KABUL, Afghanistan ? Insurgents fired two rockets Thursday toward a site where more than 2,000 Afghan elders are attending a national assembly to discuss the future of U.S. military presence in Afghanistan, officials said. Both rockets missed their target, but one man was injured.
No one claimed responsibility for firing the rockets, but the Taliban had threatened to disrupt the gathering ? called a loya jirga, or grand council.
"Everybody knows that they are trying to hit the jirga, but instead innocent civilians were the victims," Mohammad Shafi said standing near where one rocket landed with a thud at about 8 a.m. "If the jirga weren't going on, there would have been no rockets. If the man loses his hand, who will feed his family?"
Security for the four-day jirga is tight. Much of Kabul went into a lockdown mode ahead of the meeting and some foreigners working in Kabul were not allowed to travel around the city. Roads were closed and intelligence agents swarmed the meeting hall on the outskirts of the capital.
At the last such meeting ? a "peace jirga" in June 2010 ? Taliban fighters wearing suicide vests fired at a tent holding some 1,500 dignitaries, lawmakers and civil society activists. The assault triggered a battle with security forces that killed at least two militants. President Hamid Karzai, who was delivering a speech at the time, brushed off the interruption and urged fighters to lay down their arms
Since then, a new hardened structure has been built at the jirga site.
Karzai spoke Wednesday on the opening day of the meeting where the elders are discussing negotiations under way for a U.S.-Afghan agreement to govern the presence of U.S. troops after 2014, when most international forces are to have left or moved into support roles.
Karzai asked the elders to back negotiations for a new security pact, assuring them that he would demand an end to unpopular night raids in which troops swoop down from helicopters and search Afghan homes. He said U.S. troops should be allowed to stay, but that the night raids should end and that the Afghan government, not Americans, should be put in charge of detainees.
On Thursday, delegates to the jirga met in more than 40 committees to discuss the issue. Subghatullah Mujaddedi, the head of the jirga who briefly served as Afghanistan's president in 1992, said he hoped the talks will provide "useful guidance for us and for the Americans."
Lawmaker Sayed Jamal Faquri, a delegate from Bamiyan province, said a majority at the jirga were in favor of having a strategic partnership agreement with the United States, but a minority argued it would look as if Afghanistan was occupied by America.
Karzai doesn't need the elders' permission to broker a pact with the U.S., but he wants their stamp of approval to strengthen his negotiating position.

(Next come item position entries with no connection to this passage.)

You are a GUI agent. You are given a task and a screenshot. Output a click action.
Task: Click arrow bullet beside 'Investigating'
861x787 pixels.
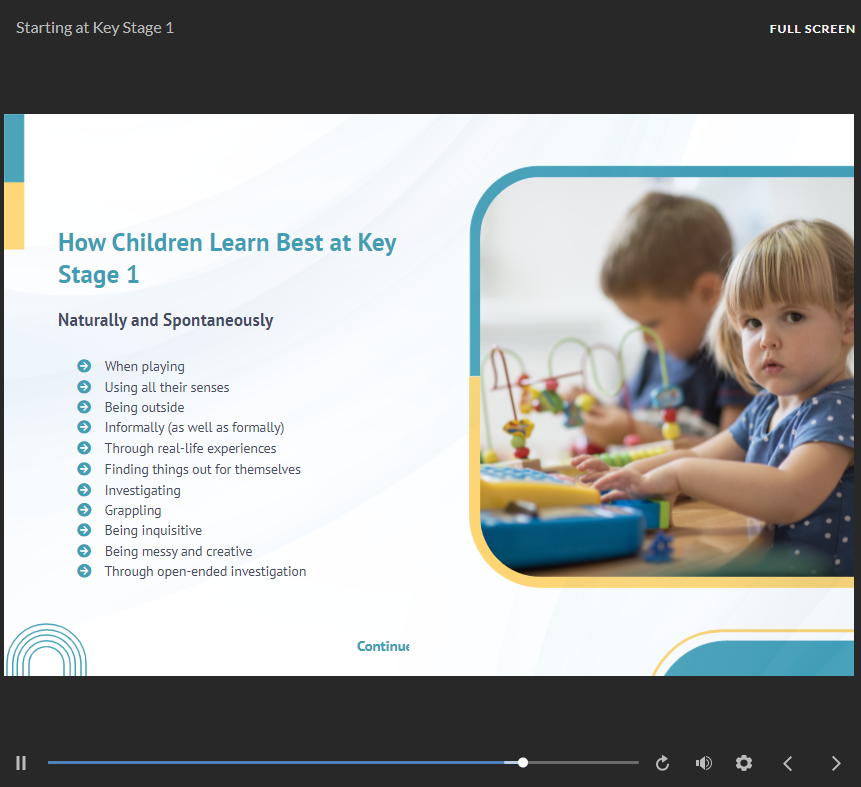click(x=84, y=490)
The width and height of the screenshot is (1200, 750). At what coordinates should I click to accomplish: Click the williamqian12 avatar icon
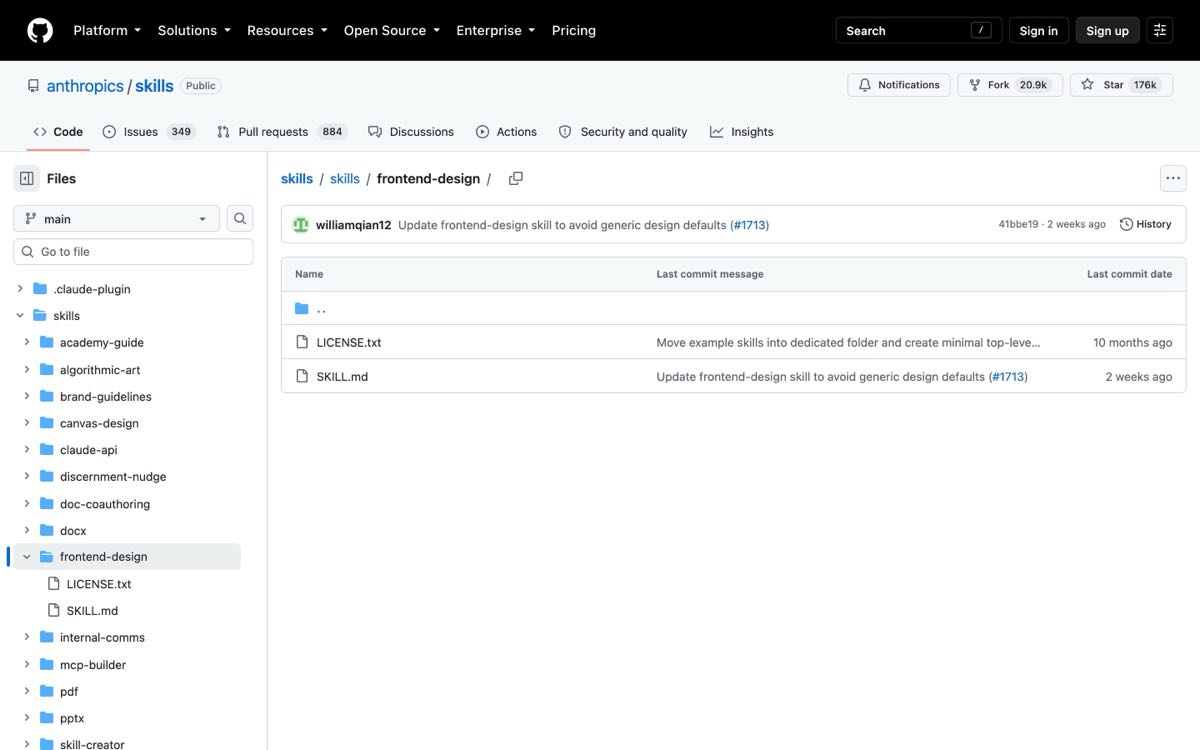point(301,225)
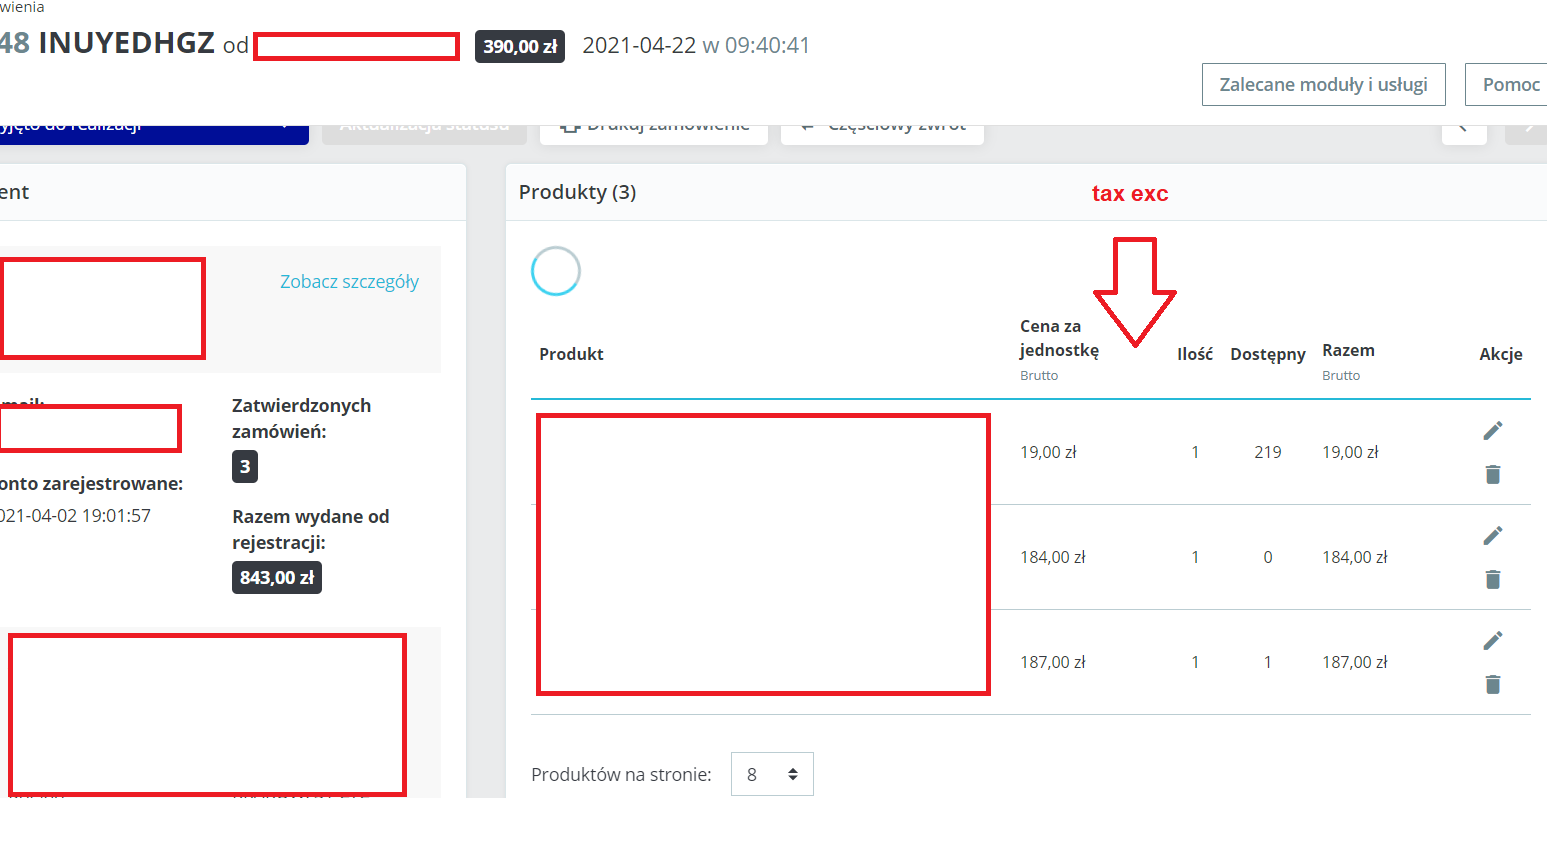Click the Cena za jednostkę column header

click(1059, 338)
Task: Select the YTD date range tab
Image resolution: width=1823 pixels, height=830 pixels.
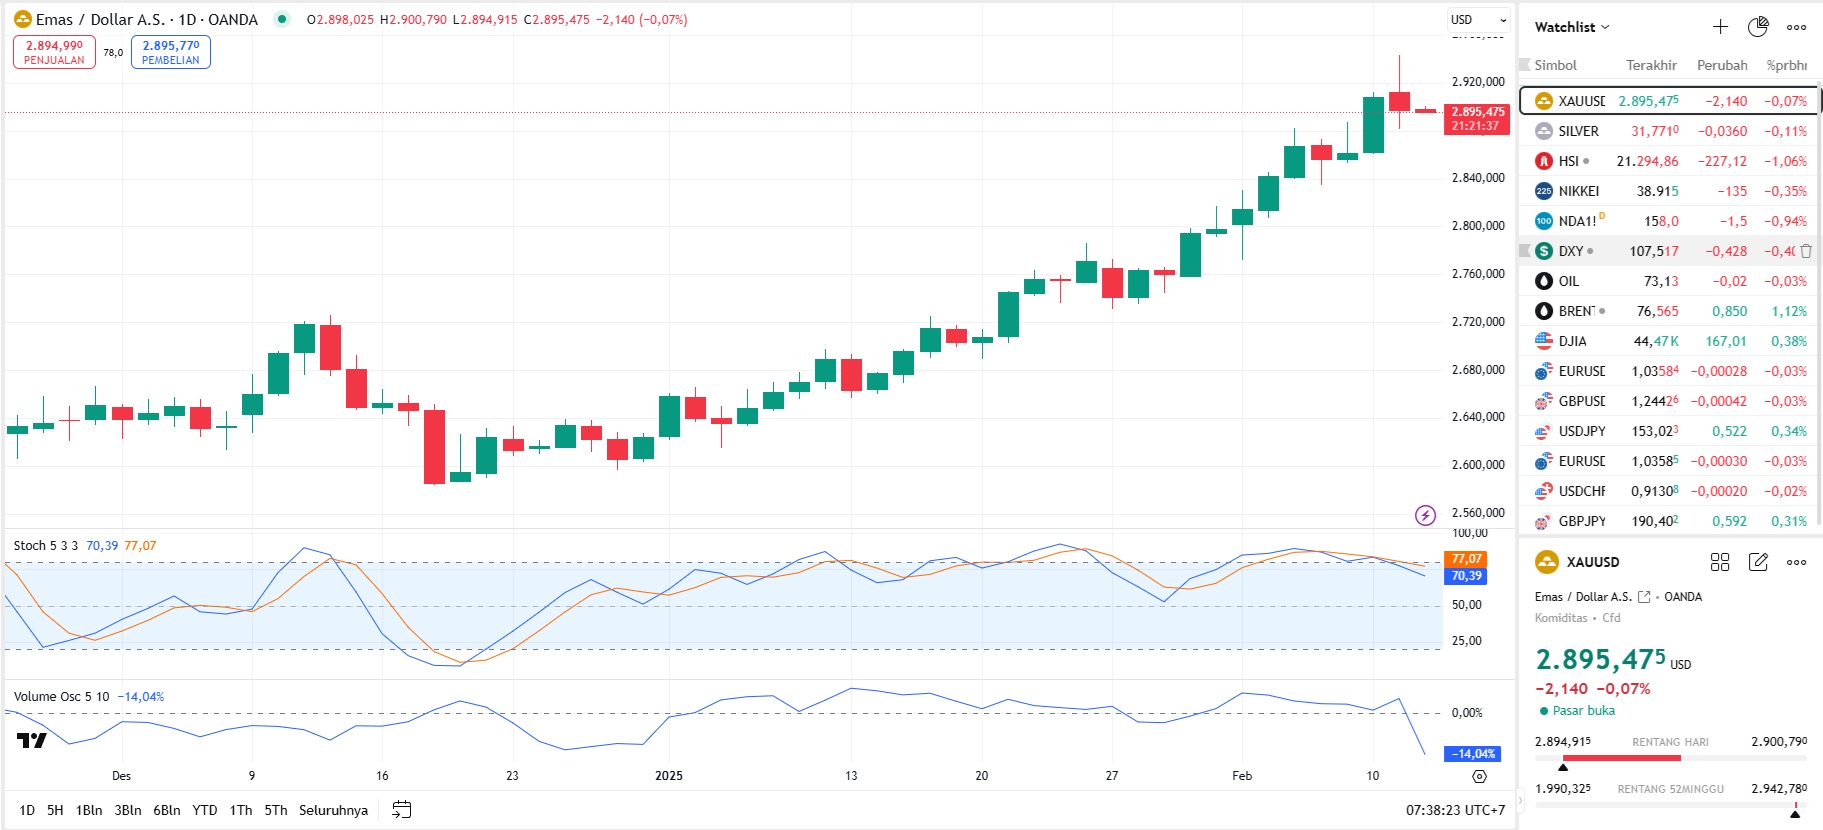Action: pyautogui.click(x=204, y=810)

So far, Karzai's terms have been unacceptable to American officials. The U.S.-led coalition has given no indication that it is willing to stop the raids, and says the night operations, which are conducted with Afghan security forces, are an effective way to keep pressure on militants.
Kabul police criminal director Mohammad Zahir said one person was wounded in Thursday's attack.
One rocket landed on a hillside about half a mile (kilometer) from the meeting site. The other landed farther away in an open area, shattering a few windows in buildings near where merchants were selling vegetables and fruits.
"Me and my four friends were drinking tea and suddenly we heard an explosion," said Shafi, a 28-year-old taxi driver. "We didn't know if it was a bomb or a rocket."
Shafi said he helped a man whose left hand was bleeding find a ride to the hospital.
Ashmat Stanekzai, a spokesman for Kabul police, said police later arrested a man suspected of firing the rockets. He said the suspect was seen driving away from a place on a hillside where the rockets were launched.
Separately, Britain's military said two of its soldiers were killed Thursday in a roadside bombing in the Nahr-e-Saraj district of Helmand province in the south. The deaths bring to 388 the number of British military personnel killed in Afghanistan since the start of operations there in 2001.
So far this year, 507 NATO service members have been killed in Afghanistan, including at least 379 Americans.
The U.S.-led coalition also said more than 25 insurgents were killed after they attacked coalition and Afghan troops with guns and rocket-propelled grenades Wednesday in eastern Afghanistan near the Pakistan border. The troops called in NATO aircraft, which killed the insurgents in Nazyan district of Nangarhar province.
Also in Nangarhar, an insurgent shot two government workers who were driving in a vehicle in Chaparhar district, said provincial spokesman Ahmad Zia Abdulzai. One died and the other was wounded, he said.